Rede der Panthifa zum African Liberation Day am 25. Mai 2021

Der African Liberation Day am 25. Mai fand das erste Mal 1963 statt. Auch heute, 58 Jahre später noch ist er kein Tag zum feiern, sondern zum kämpfen. An eben diesem 25. Mai 1963 trafen sich erstmals unabhängige afrikanische Staaten, um die Organization of African Unity auszurufen. Diese von Ghanas Präsidenten Kwame Nkrumah initiierte Allianz wurde von den imperialistischen Kräften der sogenannten Industrienationen Europas und der USA bei jeder Gelegenheit manipuliert mit Ausbeutung und Gewalt. Im Sinne des globalen Kapitalismus durfte Afrika auf keinen Fall eine egalitäre, panafrikanische Erfolgsgeschichte werden. Viele Revolutionäre des Kontinents wurden in den letzten 58 Jahren im Namen des Imperialismus ermordet, revolutionär panafrikanische Regierungen mit Unterstützung westlicher Geheimdienste gestürzt und Ressourcen gestohlen.

Doch der African Liberation Day soll auch an die Erfolge unserer Ancestors erinnern: Trotz aller Widrigkeiten ist die moderne Geschichte Afrikas voll mit Revolutionären, die dem Imperialismus getrotzt haben: Burkina Fasos Thomas Sankara, Mozambiques Samora Machel, Guineas Sékou Touré und M’balia Camara, Tanzanias Julius Nyerere, Süd Afrikas Winnie Mandela, Kongos Patrice Lumumba, Ghanas Kwame Nkrumah und Jerry Rawlings, um nur einige zu nennen, haben uns gezeigt wie ein Freiheitskampf auf dem Kontinent aussehen kann. Ihre Kämpfe führten nicht zuletzt 1994 zum Sturz des Apartheidsregimes, das bis zuletzt von imperialistische Kräften gestützt wurde um den Kontinent zu destabilisieren. Dies war ein massiver Sieg auf dem Weg zum revolutionären Panafrikanismus.

Die Befreiung aller Schwarzen Menschen weltweit von der Unterdrückung des globalen Rassismus und der Entmenschlichung kann nur unter einem freien Afrika, vereint unter revolutionärem Panafrikanismus beginnen. Das Schicksal aller Schwarzen Menschen weltweit ist an die Unterdrückung Afrikas gekoppelt, die Weiße nur durch ihren Rassismus vor sich selbst rechtfertigen können. Nur durch die Überwindung des Kapitalismus, der Profit weltweit über Gerechtigkeit stellt, können wir frei sein.
__________________________________________________
[Aufgaben]
**a)** Wer hat laut der Rede zum African Liberation Day die Allianz der Organization of African Unity initiiert?
**b)** Schreib die Rede zum African Liberation Day nach ihrem letzten Satz weiter.
__________________________________________________
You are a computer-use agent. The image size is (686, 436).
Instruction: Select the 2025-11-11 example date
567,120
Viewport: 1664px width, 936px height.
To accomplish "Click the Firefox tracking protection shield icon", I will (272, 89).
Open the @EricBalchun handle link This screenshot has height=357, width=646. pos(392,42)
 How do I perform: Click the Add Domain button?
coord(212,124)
__________________________________________________
[Ergebnisse]
**a)** Ghanas Präsident Kwame Nkrumah.

**b)**
Auch Deutschland nimmt eine Schlüsselrolle in den bis heute andauernden Verbrechen ein. Der vom deutschen Kaiserreich begangene Genozid an den Ovaherero und Nama wurde über ein Jahrhundert lang von Deutschland nicht anerkannt. Zwei ganze Völker wurden zum Großteil in Konzentrationslagern ausgelöscht, die wenigen Überlebenden traumatisiert und ohne Unterstützung erst unter deutscher, dann südafrikanischer Apartheidsherrschaft zurückgelassen.
Mittlerweile soll ein scheinheiliges Aussöhnungsabkommen mit Namibia abgeschlossen werden, welches die Forderungen der Opfergruppen missachtet und die namibische Regierung mit einer lächerlichen Summe abspeisen soll, die die koloniale sogenannte Entwicklungshilfe der letzten 30 Jahre nicht übersteigt. Diese Beleidigung und Missachtung Deutschlands seiner eigenen Verbrechen ist nichts weiter als die Fortsetzung des Neokolonialismus.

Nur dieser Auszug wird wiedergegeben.